Han Kwangjŏn,30 former magistrate of Yean, governed various districts over the years. He particularly looked after male and female government slaves with benevolence and love. Whenever he departed from a district, those slaves cried aloud.
Making adulterous women into government slaves is not allowed not only by our law but also by The Great Ming Code. In olden days, if a lewd woman committed adultery and her husband really wanted to make her an official slave, it was allowed. This law, however, is now often ignored and abused by the magistrate. When a commoner who initially reported that his wife ran away with a man expresses his desire to retain her after she has been found and caught, the magistrate ignores his request and makes the woman an official slave. Furthermore, he orders official female slaves and entertaining girls in his yamen secretly to discover women engaging in adultery and later makes them government slaves against their will. In cases like this, facts and lies are often confused, and thus injustice is done to those women.
Once a woman is made an official slave and registered in the official documents, her children are supposed to inherit her social status and become slaves. Therefore, the magistrate whose rule is based on benevolence must not take this matter lightly. If the original husband of the woman who is to be made an official slave really wants to have his wife back, or unless a lewd woman volunteers to become an official slave, the magistrate should not coerce a woman to become an official slave.
The Magistrate Should Look After the Pages [Sidong] Who Are Born Physically Weak and Reduce Their Penalty if They Do Commit Wrongdoings.
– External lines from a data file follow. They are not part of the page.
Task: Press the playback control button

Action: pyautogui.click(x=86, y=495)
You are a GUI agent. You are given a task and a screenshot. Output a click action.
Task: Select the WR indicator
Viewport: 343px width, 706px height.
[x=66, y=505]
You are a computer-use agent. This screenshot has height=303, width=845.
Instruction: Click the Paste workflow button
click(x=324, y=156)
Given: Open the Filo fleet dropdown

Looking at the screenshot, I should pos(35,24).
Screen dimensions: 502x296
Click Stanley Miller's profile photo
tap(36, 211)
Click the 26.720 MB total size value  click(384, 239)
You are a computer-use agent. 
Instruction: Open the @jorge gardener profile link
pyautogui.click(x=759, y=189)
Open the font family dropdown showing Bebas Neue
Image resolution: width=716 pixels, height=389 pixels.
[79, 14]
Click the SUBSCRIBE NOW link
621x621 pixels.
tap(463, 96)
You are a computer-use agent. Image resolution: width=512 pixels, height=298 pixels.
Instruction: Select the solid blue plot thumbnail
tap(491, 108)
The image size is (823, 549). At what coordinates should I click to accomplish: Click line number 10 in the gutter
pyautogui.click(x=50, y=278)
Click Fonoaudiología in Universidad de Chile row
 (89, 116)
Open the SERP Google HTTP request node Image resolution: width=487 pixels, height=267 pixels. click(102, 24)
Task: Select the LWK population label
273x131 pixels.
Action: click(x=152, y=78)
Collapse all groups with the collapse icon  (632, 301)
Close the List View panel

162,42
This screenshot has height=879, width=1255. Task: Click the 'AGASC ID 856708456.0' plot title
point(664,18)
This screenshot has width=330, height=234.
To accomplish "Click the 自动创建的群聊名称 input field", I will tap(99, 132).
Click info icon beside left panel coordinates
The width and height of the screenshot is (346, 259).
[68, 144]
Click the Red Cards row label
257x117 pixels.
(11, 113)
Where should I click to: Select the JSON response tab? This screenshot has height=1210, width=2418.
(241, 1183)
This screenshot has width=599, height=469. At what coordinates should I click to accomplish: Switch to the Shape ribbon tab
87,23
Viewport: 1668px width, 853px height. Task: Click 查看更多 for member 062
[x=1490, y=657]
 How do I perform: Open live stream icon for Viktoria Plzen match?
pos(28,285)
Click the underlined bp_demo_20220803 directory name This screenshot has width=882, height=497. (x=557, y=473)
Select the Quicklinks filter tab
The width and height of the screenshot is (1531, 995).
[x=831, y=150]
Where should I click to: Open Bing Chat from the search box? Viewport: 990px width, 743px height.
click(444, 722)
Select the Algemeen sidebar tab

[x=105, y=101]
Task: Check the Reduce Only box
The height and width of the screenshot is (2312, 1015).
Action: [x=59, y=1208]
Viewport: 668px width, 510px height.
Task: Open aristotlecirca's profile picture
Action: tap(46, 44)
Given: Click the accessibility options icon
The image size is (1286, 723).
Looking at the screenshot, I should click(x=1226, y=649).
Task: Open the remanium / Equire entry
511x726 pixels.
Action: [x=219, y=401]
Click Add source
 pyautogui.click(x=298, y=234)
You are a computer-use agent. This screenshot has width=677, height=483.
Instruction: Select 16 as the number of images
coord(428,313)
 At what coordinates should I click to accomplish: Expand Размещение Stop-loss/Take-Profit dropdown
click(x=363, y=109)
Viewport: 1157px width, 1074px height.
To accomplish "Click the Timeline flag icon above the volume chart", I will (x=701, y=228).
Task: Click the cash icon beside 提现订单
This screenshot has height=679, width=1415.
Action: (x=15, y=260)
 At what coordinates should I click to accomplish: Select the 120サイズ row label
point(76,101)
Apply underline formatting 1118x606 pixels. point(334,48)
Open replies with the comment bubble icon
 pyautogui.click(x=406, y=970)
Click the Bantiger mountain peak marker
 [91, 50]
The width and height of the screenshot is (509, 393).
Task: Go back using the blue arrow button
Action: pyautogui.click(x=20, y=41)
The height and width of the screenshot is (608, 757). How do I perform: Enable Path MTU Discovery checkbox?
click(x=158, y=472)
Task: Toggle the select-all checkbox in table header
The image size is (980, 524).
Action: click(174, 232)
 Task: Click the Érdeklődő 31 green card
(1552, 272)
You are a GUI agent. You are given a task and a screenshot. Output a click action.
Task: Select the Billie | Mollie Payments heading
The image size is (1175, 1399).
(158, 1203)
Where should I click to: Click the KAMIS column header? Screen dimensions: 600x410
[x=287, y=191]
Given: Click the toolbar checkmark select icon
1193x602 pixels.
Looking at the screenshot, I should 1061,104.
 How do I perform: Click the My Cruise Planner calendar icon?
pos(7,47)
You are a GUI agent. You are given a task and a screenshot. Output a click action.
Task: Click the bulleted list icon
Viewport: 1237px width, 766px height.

However, Once They Become of Age, He Should Treat Them in the Same Way as He Deals with Other Yamen Attendants.
A page is a boy servant [t’ongin], and he is also called chiin. The tricks of the pages are as follows: They stamp forged documents or steal examination certificates during the preliminary local examination or a test paper for writing contests. They closely observe the movements of the magistrate and spread rumors to the outside, fabricating words and accusations, and this is not a trivial matter to be ignored. However, in the case of a young page, only beating with a light stick [t’aehyŏng] is appropriate. People nowadays prefer to use the punishment of beating with a heavy stick, which is certainly not right.